Adenomyosis is a related condition where endometrial tissue grows into the muscular wall of the uterus itself. It typically causes heavy bleeding alongside increasingly severe cramps and can make the uterus feel enlarged and tender. Fibroids (noncancerous growths in the uterine wall) are another possibility, particularly when heavy bleeding accompanies the pain. Pelvic inflammatory disease, usually linked to a history of sexually transmitted infection, can also cause cyclic pelvic pain, especially when accompanied by unusual discharge or discomfort during sex.

If your cramps started after years of pain-free periods, have been getting steadily worse, don’t respond to over-the-counter pain relief, or come with very heavy bleeding, those patterns point toward a secondary cause worth investigating.

Why Some People Have Worse Cramps

Several factors influence how much prostaglandin your body produces and how sensitively your uterus responds to it. Heavier menstrual flow is associated with more severe cramps, likely because a thicker endometrial lining generates more prostaglandins as it breaks down. Younger age plays a role too: cramps tend to be most intense in the late teens and twenties, often improving after the mid-thirties or after childbirth.

Smoking is linked to worse menstrual pain, possibly because nicotine constricts blood vessels, compounding the oxygen deprivation that prostaglandins already cause. Stress and anxiety can amplify the perception of pain through the nervous system, and there’s evidence that people with higher baseline inflammation levels experience more severe cramps. Family history matters as well. If your mother or sisters had significant menstrual pain, your odds of experiencing it are higher.

What Actually Helps

Because prostaglandins are the main driver of primary cramps, the most effective first-line treatment is blocking their production. Anti-inflammatory pain relievers like ibuprofen and naproxen work by inhibiting COX enzymes, the same enzymes that manufacture prostaglandins in the first place.
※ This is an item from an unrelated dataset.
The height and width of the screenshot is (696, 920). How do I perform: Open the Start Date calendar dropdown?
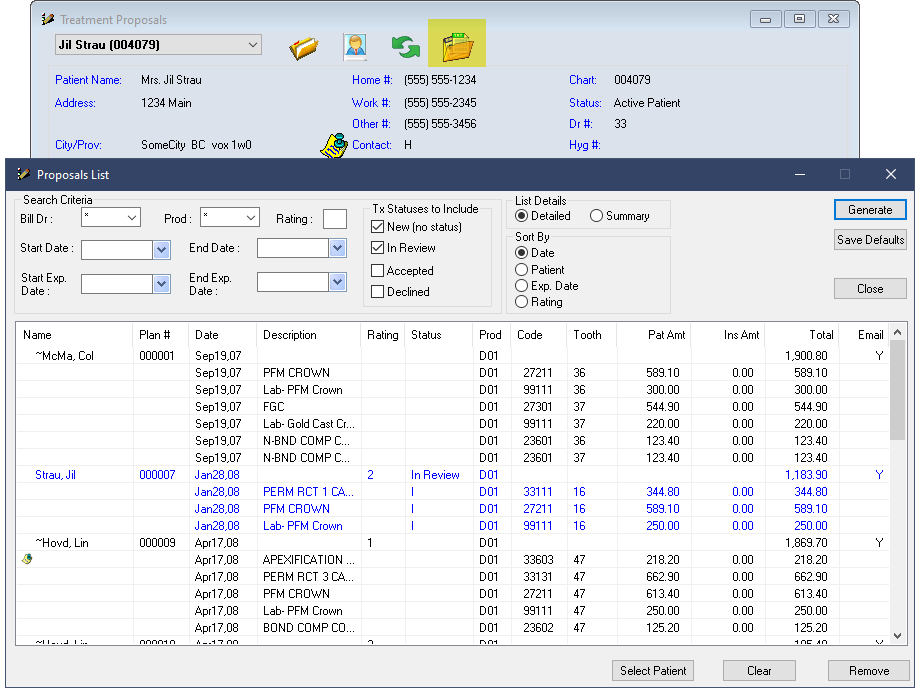click(x=162, y=249)
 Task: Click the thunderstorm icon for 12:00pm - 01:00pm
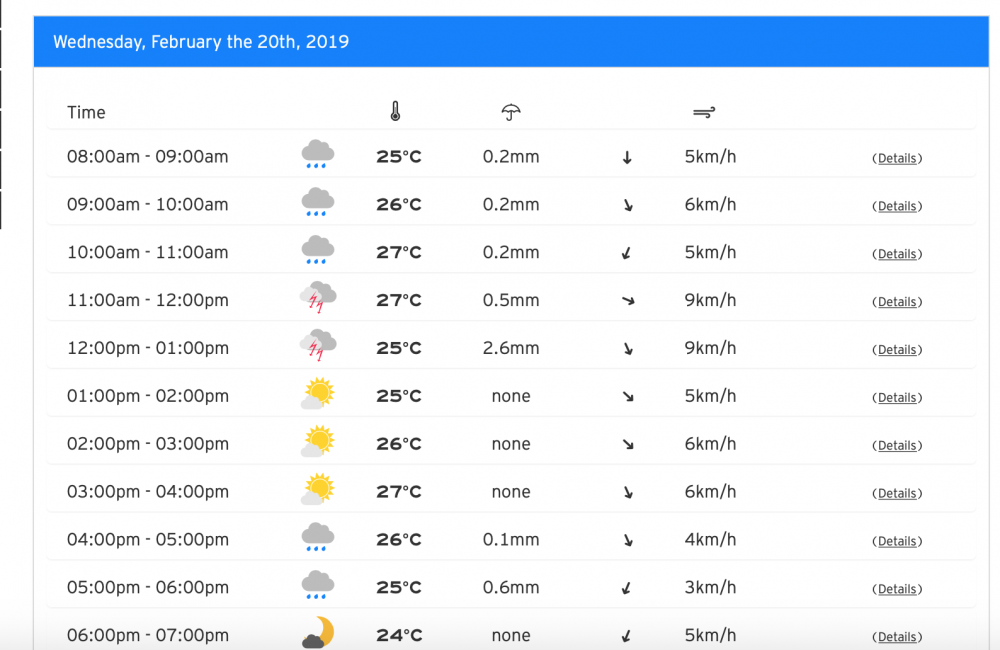coord(318,347)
The key is timing: taking them before or at the very first sign of pain, rather than waiting until cramps are fully established, is significantly more effective because it prevents the prostaglandin buildup rather than trying to counteract it after the fact. Even so, about 20% of people get little to no relief from these medications. Part of the problem is dosing: studies suggest that up to half of people don’t take enough to adequately suppress prostaglandin production.

Hormonal options work through a different mechanism. Combined birth control pills thin the uterine lining over time, which means less tissue to shed and fewer prostaglandins released each cycle. Research shows they lead to meaningful reductions in both pain intensity and the need for additional painkillers. Hormonal IUDs achieve a similar effect by delivering a small amount of progestin directly to the uterus, thinning the lining locally. They’re effective for both primary cramps and cramps caused by endometriosis.
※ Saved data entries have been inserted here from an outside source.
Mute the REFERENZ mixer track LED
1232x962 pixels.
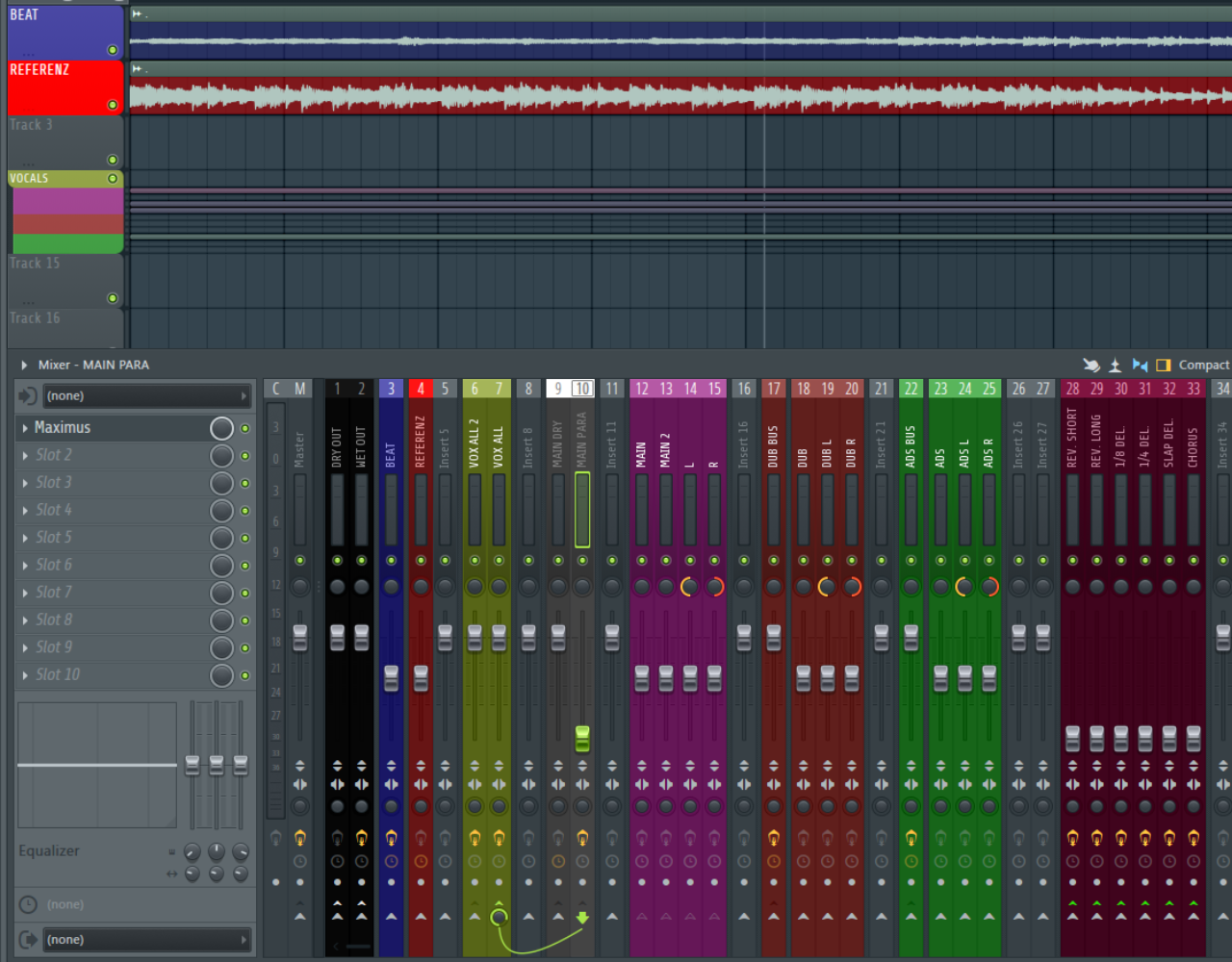point(421,561)
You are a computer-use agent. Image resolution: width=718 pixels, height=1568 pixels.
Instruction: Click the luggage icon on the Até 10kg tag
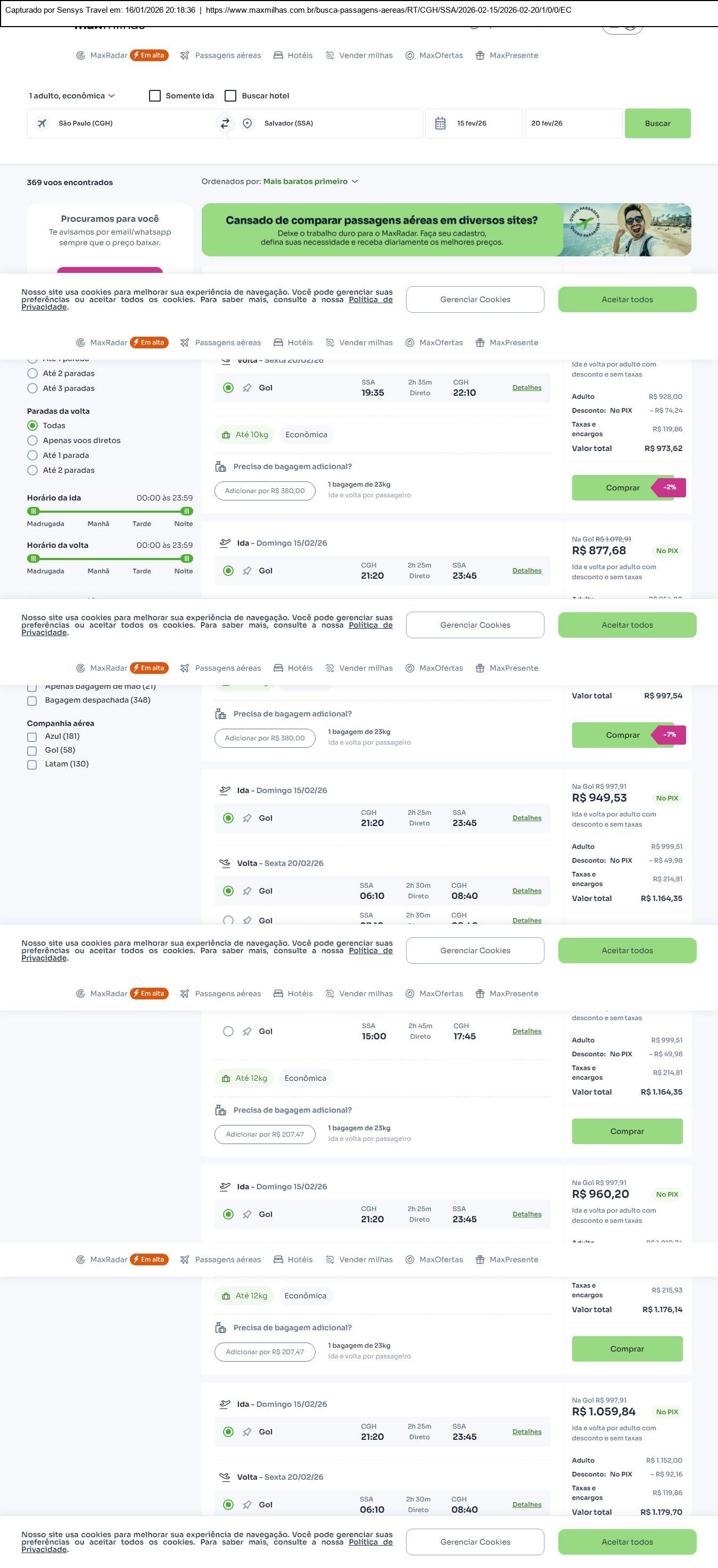click(226, 435)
Heat applied to the lower abdomen (a heating pad or hot water bottle) has been shown in clinical trials to rival the pain relief of ibuprofen for mild to moderate cramps. The warmth increases blood flow to the uterine muscle, counteracting the ischemia that generates pain signals. Exercise, while not always appealing during a painful period, also increases pelvic blood flow and triggers the release of the body’s natural pain-dampening chemicals. Regular physical activity over time is associated with less severe cramps cycle to cycle, not just during the session itself.